Ada hal menarik yang saya temukan pada sialturrahmi kepada KH Hasan Abdullah Sahal kemarin. Pada waktu itu, bersama saya adalah seorang wali santri Gontor yang ber-ibu Australia. Puteranya tinggal di Gontor dan sekarang sudah jadi ustadz. Beliau punya tempat tinggal Australia, Singapura, dan Indonesia.
Beliau bercerita kalau ketika puteranya lulus SMU di Australia. Puteranya sudah daftar di sebuah perguruan tinggi disana, dan sudah diterima. Tapi ada jarak selama 3 bulan antara penerimaan mahasiswa baru dan hari pertama perkuliahan dimulai. Pada saat menunggu itulah kemudian sang putera berkata kalau ingin ke pesantren. Sang ibu bengong, pesantren itu apa??
Sang ibu yang tidak tahu pesantren itu bentuknya, kurikulumnya, sistem ajarnya, tata cara sekolahnya seperti apa kemudian beliau terbang ke Indonesia untuk mencari tahu. Disebuah pengajian, beliau mendengar pemaparan tentang pesantren dari seorang Ustadz dari Gontor. Disinilah perkenalan pertama sang ibu dengan dunia pesantren.
Beliau segera menuju ke Gontor dan akhirnya memutuskan segera mendaftarkan puteranya itu ke Gontor. Ustadz yang mengantar beliau bertanya :
“Ibu, kenapa ibu memilih Gontor, ibu kan belum melihat kepada pesantren lainnya?? Siapa tahu ada yang lebih bagus??”
Sang ibu menjawab :
“Di Gontor ini saya melihat para santrinya kalau diajak bicara melihat wajah yang bicara, jalanya cepat dan tegap selalu memandang ke depan, dan yang saya kagumi adalah mereka selalu berpakaian rapi…”
Ust Hasan tersenyum mendengarnya. Kemudian beliau berkata…
“Coba lihat Gontor itu, setiap jam santrinya berjalan cepat dan tegap itu alasannya sendiri-sendiri. Ada yang mau olah raga, ada yang mau latihan pramuka, ada yang mau menemui musrif (pembimbing) di kamarnya, ada yang mau kursus, dan berbagai macam alasan lain yang mereka pakai.

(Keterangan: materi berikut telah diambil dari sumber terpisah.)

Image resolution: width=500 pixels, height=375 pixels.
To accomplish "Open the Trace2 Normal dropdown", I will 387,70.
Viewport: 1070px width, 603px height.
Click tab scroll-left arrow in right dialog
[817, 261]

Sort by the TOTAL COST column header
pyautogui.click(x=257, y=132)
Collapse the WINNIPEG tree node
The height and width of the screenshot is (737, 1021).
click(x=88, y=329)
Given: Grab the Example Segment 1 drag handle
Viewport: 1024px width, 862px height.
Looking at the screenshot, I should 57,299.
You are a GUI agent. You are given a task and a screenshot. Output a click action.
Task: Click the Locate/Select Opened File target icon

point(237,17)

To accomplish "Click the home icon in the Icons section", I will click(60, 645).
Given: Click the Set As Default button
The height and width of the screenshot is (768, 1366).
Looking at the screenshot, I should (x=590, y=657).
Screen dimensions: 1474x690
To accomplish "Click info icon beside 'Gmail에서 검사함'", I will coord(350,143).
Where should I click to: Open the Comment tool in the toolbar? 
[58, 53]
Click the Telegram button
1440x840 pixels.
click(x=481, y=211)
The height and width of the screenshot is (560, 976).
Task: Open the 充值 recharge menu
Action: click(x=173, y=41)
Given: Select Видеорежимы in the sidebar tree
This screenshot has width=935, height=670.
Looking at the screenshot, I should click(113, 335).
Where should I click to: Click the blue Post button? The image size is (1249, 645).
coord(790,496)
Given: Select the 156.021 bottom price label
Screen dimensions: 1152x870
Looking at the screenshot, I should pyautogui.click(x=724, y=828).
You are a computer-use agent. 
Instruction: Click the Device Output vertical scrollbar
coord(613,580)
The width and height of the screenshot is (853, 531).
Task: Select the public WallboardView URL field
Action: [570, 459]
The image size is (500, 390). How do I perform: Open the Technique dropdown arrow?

Tapi satu hal, kita sudah mendidik mereka untuk hidup dinamis, cepat dan tepat, sebab cepat saja kalau ndak tepat juga salah. Jadi mendidik mereka untuk hidup dinamis. Prinsip kita siapa cepat dia menang, siapa lambat dia tertinggal, siapa berhenti mati.
Maka itu ndak ada santri Gontor yang jalannya leha-leha, santai, melihat-lihat taman, melihat-lihat kolam, keliling-keliling pondok tanpa tujuan, tidak akan ditemukan di Gontor ini…”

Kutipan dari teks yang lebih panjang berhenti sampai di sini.